##### DATA FOR REVIEW #####

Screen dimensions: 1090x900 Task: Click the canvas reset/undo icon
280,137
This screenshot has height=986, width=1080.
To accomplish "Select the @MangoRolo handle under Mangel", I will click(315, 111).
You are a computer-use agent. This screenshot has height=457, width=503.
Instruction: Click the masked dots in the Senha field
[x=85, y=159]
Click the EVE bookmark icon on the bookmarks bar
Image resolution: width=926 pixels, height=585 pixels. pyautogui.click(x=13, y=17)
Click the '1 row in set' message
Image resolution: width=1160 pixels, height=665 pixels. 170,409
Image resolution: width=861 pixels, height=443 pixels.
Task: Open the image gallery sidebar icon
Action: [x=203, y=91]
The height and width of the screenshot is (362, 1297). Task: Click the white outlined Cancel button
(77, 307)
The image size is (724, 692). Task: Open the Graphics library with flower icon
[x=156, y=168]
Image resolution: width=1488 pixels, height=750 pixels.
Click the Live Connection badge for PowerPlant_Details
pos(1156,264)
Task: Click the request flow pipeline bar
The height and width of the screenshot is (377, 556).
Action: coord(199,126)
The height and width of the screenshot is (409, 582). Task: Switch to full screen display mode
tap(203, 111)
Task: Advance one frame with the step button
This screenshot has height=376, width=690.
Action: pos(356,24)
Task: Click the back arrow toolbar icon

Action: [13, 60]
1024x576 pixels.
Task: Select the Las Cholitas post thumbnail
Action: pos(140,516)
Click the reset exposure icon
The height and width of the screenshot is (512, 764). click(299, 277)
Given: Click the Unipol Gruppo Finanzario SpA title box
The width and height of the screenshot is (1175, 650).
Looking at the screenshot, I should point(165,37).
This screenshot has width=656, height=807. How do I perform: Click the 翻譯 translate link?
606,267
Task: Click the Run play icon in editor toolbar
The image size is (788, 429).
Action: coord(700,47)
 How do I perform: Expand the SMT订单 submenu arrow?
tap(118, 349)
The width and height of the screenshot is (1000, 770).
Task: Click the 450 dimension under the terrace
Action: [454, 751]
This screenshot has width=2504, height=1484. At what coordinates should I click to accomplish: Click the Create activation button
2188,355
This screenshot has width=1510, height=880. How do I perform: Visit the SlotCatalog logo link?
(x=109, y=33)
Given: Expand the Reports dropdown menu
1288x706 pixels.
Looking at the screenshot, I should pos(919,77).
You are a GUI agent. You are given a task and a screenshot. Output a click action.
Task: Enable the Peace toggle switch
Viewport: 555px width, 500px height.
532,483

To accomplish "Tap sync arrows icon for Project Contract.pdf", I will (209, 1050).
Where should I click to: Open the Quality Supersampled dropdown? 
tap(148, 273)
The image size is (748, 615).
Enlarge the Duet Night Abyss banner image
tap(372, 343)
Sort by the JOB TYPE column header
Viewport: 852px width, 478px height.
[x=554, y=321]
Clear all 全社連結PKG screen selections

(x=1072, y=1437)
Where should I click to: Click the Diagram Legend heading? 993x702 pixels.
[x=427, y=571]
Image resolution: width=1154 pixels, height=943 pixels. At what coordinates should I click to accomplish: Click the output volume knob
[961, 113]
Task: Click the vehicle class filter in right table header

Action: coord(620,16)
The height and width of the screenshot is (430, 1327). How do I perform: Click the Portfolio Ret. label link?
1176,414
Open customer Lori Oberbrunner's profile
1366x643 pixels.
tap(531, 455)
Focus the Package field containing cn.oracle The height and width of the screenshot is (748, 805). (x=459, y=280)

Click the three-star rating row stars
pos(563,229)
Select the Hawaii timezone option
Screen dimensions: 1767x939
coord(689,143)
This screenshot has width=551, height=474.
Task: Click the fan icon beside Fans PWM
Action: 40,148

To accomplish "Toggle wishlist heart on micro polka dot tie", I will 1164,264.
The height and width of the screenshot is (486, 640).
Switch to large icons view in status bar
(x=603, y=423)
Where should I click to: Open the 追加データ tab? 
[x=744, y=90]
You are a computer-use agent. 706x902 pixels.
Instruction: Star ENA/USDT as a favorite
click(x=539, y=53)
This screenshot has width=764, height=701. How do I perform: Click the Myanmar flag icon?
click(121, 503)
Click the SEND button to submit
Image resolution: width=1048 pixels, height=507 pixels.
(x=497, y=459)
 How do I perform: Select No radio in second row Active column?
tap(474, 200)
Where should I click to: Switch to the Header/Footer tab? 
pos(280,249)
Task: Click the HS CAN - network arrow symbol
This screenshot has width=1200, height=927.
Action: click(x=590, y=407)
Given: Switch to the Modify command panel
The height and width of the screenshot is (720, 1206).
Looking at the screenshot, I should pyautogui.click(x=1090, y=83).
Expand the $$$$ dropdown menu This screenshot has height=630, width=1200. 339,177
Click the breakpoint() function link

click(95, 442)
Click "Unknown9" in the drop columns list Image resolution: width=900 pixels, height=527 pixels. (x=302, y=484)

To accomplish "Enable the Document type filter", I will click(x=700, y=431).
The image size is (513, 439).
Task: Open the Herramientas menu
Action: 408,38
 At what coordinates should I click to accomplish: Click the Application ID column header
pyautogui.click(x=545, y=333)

#####

### WHAT THIS TASK INVOLVES
Line by line, please copy the records above exactly.

### EXPECTED ANSWER
Screen dimensions: 1090x900 Task: Click the canvas reset/undo icon
280,137
This screenshot has height=986, width=1080.
To accomplish "Select the @MangoRolo handle under Mangel", I will click(315, 111).
You are a computer-use agent. This screenshot has height=457, width=503.
Instruction: Click the masked dots in the Senha field
[x=85, y=159]
Click the EVE bookmark icon on the bookmarks bar
Image resolution: width=926 pixels, height=585 pixels. pyautogui.click(x=13, y=17)
Click the '1 row in set' message
Image resolution: width=1160 pixels, height=665 pixels. 170,409
Image resolution: width=861 pixels, height=443 pixels.
Task: Open the image gallery sidebar icon
Action: [x=203, y=91]
The height and width of the screenshot is (362, 1297). Task: Click the white outlined Cancel button
(77, 307)
The image size is (724, 692). Task: Open the Graphics library with flower icon
[x=156, y=168]
Image resolution: width=1488 pixels, height=750 pixels.
Click the Live Connection badge for PowerPlant_Details
pos(1156,264)
Task: Click the request flow pipeline bar
The height and width of the screenshot is (377, 556).
Action: coord(199,126)
The height and width of the screenshot is (409, 582). Task: Switch to full screen display mode
tap(203, 111)
Task: Advance one frame with the step button
This screenshot has height=376, width=690.
Action: pos(356,24)
Task: Click the back arrow toolbar icon

Action: [13, 60]
1024x576 pixels.
Task: Select the Las Cholitas post thumbnail
Action: pos(140,516)
Click the reset exposure icon
The height and width of the screenshot is (512, 764). click(299, 277)
Given: Click the Unipol Gruppo Finanzario SpA title box
The width and height of the screenshot is (1175, 650).
Looking at the screenshot, I should point(165,37).
This screenshot has width=656, height=807. How do I perform: Click the 翻譯 translate link?
606,267
Task: Click the Run play icon in editor toolbar
The image size is (788, 429).
Action: coord(700,47)
 How do I perform: Expand the SMT订单 submenu arrow?
tap(118, 349)
The width and height of the screenshot is (1000, 770).
Task: Click the 450 dimension under the terrace
Action: [454, 751]
This screenshot has width=2504, height=1484. At what coordinates should I click to accomplish: Click the Create activation button
2188,355
This screenshot has width=1510, height=880. How do I perform: Visit the SlotCatalog logo link?
(x=109, y=33)
Given: Expand the Reports dropdown menu
1288x706 pixels.
Looking at the screenshot, I should pos(919,77).
You are a GUI agent. You are given a task and a screenshot. Output a click action.
Task: Enable the Peace toggle switch
Viewport: 555px width, 500px height.
532,483

To accomplish "Tap sync arrows icon for Project Contract.pdf", I will (209, 1050).
Where should I click to: Open the Quality Supersampled dropdown? 
tap(148, 273)
The image size is (748, 615).
Enlarge the Duet Night Abyss banner image
tap(372, 343)
Sort by the JOB TYPE column header
Viewport: 852px width, 478px height.
[x=554, y=321]
Clear all 全社連結PKG screen selections

(x=1072, y=1437)
Where should I click to: Click the Diagram Legend heading? 993x702 pixels.
[x=427, y=571]
Image resolution: width=1154 pixels, height=943 pixels. At what coordinates should I click to accomplish: Click the output volume knob
[961, 113]
Task: Click the vehicle class filter in right table header

Action: coord(620,16)
The height and width of the screenshot is (430, 1327). How do I perform: Click the Portfolio Ret. label link?
1176,414
Open customer Lori Oberbrunner's profile
1366x643 pixels.
tap(531, 455)
Focus the Package field containing cn.oracle The height and width of the screenshot is (748, 805). (x=459, y=280)

Click the three-star rating row stars
pos(563,229)
Select the Hawaii timezone option
Screen dimensions: 1767x939
coord(689,143)
This screenshot has width=551, height=474.
Task: Click the fan icon beside Fans PWM
Action: 40,148

To accomplish "Toggle wishlist heart on micro polka dot tie", I will 1164,264.
The height and width of the screenshot is (486, 640).
Switch to large icons view in status bar
(x=603, y=423)
Where should I click to: Open the 追加データ tab? 
[x=744, y=90]
You are a computer-use agent. 706x902 pixels.
Instruction: Star ENA/USDT as a favorite
click(x=539, y=53)
This screenshot has width=764, height=701. How do I perform: Click the Myanmar flag icon?
click(121, 503)
Click the SEND button to submit
Image resolution: width=1048 pixels, height=507 pixels.
(x=497, y=459)
 How do I perform: Select No radio in second row Active column?
tap(474, 200)
Where should I click to: Switch to the Header/Footer tab? 
pos(280,249)
Task: Click the HS CAN - network arrow symbol
This screenshot has width=1200, height=927.
Action: click(x=590, y=407)
Given: Switch to the Modify command panel
The height and width of the screenshot is (720, 1206).
Looking at the screenshot, I should pyautogui.click(x=1090, y=83).
Expand the $$$$ dropdown menu This screenshot has height=630, width=1200. 339,177
Click the breakpoint() function link

click(95, 442)
Click "Unknown9" in the drop columns list Image resolution: width=900 pixels, height=527 pixels. (x=302, y=484)

To accomplish "Enable the Document type filter", I will click(x=700, y=431).
The image size is (513, 439).
Task: Open the Herramientas menu
Action: 408,38
 At what coordinates should I click to accomplish: Click the Application ID column header
pyautogui.click(x=545, y=333)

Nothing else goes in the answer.